Seizing the initiative from each other, retreating or attacking like boxers in the ring, Mathilde and Bernard ephemerally find, and in fact clearly and irrevocably lose. It is love's nature to share and give, while passion is an insatiable egoist, eager to devour and appropriate. Love fills, and passion has no limit, as a barrel of Danaids has no bottom. Love is honest, and “if you touch the passions in a man, of course, you will not find the truth.” Love builds, passion destroys “to the ground”, without “then”. But the most important thing: as long as passion can be present in love, there is no place for love in passion. Isn't that why, among the immaculate, photographically accurate shots of bodily intimacy between the lovers, one looks emphatically fatal when, at the moment of their mutual possession, the camera catches the imperious, triumphant, unkind gaze of the predatory and attractive Fanny Ardant? Cats rage in the street, obeying the call of instinct and the season, and the eyes of the “extraordinary” Mathilde flash with an undisguised animal luster in the latent, eternal march of their relationship with Bernard. It is as if Blok's lines from the sub-cycle “Spell of Fire and Gloom” were addressed to them:
I am here, in the corner. I am there, crucified.
I am nailed to the wall - look!
Your eyes are burning, burning,
like two black dawns!
I'll be here. We'll all burn:
my city, the river, and me.
Baptize with the baptism of fire,
Oh, my darling!
Analyzing the nature of passion is difficult. In fact, this feeling had talented prosecutors and thoughtful defenders. Through the thickness of centuries speak to us the ghosts of those who cut veins-ribs-hands because of it, or wrote with the blood of those who cut, saying the exact opposite things.
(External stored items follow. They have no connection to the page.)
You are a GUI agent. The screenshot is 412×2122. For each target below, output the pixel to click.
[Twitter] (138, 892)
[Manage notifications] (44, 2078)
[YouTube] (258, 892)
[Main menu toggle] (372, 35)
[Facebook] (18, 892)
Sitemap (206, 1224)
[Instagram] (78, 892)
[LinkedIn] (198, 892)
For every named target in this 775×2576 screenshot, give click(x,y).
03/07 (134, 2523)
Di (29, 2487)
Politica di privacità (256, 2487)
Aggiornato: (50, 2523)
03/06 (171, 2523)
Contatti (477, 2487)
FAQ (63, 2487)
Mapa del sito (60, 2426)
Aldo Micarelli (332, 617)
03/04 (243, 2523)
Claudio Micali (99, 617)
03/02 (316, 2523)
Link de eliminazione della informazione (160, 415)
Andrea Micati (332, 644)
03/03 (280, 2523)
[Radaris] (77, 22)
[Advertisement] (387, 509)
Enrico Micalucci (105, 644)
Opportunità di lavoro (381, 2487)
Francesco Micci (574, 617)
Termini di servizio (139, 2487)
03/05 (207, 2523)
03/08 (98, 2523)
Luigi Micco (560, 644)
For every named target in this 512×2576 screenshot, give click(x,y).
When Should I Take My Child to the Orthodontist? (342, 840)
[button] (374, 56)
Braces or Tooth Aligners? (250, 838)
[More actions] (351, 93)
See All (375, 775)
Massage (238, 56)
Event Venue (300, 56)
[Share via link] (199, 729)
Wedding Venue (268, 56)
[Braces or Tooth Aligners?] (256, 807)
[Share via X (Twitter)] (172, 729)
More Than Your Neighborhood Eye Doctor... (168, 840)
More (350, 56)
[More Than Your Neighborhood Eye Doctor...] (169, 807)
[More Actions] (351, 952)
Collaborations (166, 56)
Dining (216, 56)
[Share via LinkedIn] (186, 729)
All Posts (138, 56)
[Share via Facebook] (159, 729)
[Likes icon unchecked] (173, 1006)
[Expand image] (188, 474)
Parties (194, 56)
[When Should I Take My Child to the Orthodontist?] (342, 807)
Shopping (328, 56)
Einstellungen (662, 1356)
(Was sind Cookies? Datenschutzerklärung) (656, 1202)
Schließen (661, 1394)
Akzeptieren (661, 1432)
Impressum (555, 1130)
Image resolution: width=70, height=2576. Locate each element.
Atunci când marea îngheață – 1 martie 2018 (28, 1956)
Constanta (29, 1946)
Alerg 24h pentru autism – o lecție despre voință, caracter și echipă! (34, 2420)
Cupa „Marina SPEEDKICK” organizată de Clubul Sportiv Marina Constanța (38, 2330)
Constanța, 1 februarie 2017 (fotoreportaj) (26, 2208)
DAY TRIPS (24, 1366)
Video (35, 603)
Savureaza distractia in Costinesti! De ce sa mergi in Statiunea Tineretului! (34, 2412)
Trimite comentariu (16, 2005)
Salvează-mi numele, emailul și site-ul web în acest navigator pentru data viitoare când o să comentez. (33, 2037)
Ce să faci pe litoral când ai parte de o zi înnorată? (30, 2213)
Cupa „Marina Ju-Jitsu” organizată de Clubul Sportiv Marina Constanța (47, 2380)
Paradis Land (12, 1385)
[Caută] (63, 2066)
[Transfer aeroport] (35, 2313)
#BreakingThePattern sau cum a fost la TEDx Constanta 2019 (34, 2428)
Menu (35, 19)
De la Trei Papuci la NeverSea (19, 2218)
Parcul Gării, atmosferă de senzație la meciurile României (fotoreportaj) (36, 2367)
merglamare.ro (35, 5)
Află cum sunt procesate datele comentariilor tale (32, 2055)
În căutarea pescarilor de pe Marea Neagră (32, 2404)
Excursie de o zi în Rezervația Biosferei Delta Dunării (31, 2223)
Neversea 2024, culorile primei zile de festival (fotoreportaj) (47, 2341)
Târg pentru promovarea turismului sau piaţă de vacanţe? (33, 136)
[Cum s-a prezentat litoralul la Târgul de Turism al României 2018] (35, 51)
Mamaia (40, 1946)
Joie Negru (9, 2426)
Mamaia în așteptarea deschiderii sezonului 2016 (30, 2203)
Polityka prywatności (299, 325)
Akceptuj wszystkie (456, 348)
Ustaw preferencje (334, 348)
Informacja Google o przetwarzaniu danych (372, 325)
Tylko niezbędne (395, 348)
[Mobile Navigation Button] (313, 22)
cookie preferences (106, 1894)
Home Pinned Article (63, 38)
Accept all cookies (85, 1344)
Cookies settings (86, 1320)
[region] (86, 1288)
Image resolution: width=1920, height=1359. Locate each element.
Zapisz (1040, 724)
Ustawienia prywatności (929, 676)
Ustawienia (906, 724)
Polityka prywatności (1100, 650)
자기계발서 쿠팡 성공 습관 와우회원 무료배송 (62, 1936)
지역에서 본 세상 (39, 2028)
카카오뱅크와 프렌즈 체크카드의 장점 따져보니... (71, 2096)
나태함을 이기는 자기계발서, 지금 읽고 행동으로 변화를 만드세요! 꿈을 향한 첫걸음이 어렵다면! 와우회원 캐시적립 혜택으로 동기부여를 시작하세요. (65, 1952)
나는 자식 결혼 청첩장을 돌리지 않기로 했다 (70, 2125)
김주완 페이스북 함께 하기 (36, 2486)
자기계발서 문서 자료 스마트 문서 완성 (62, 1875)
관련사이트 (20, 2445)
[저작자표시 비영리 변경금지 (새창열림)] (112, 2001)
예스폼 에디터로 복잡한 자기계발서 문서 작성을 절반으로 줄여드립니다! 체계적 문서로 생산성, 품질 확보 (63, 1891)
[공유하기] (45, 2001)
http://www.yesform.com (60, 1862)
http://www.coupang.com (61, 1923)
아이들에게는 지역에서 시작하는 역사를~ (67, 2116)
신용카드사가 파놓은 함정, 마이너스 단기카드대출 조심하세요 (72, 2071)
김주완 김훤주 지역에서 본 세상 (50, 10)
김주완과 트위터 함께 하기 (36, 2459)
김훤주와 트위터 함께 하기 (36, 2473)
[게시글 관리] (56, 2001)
They shrewdly warn that being a few steps away from vice is enough to recognize passion as evil, figures in coutans, among whom Claude Frollo, a hostage of lowly impulses, somewhere bowed his head in guilt. Rustling through the pages of the Passion of the Soul and the Ethics, they proclaim the greatness of great human aspirations, without, however, advising to pull the pin on everyone, the shadows of Descartes and Spinoza. Thanks to Catherine Deneuve for her inspiration, Truffaut himself lets the lady of clubs (spades?) onto the big screen and into his personal space. But, in fact, they all suspect how useless their moralizing is, because errare humanum est*. Like falling into one's own abysses, multiplying one's own mistakes, paying for the mistakes of others and not learning from anyone else's. “All the world is a whirling dance and the meeting of trembling hands!” No one will dance your tango, flamenco or salsa for you.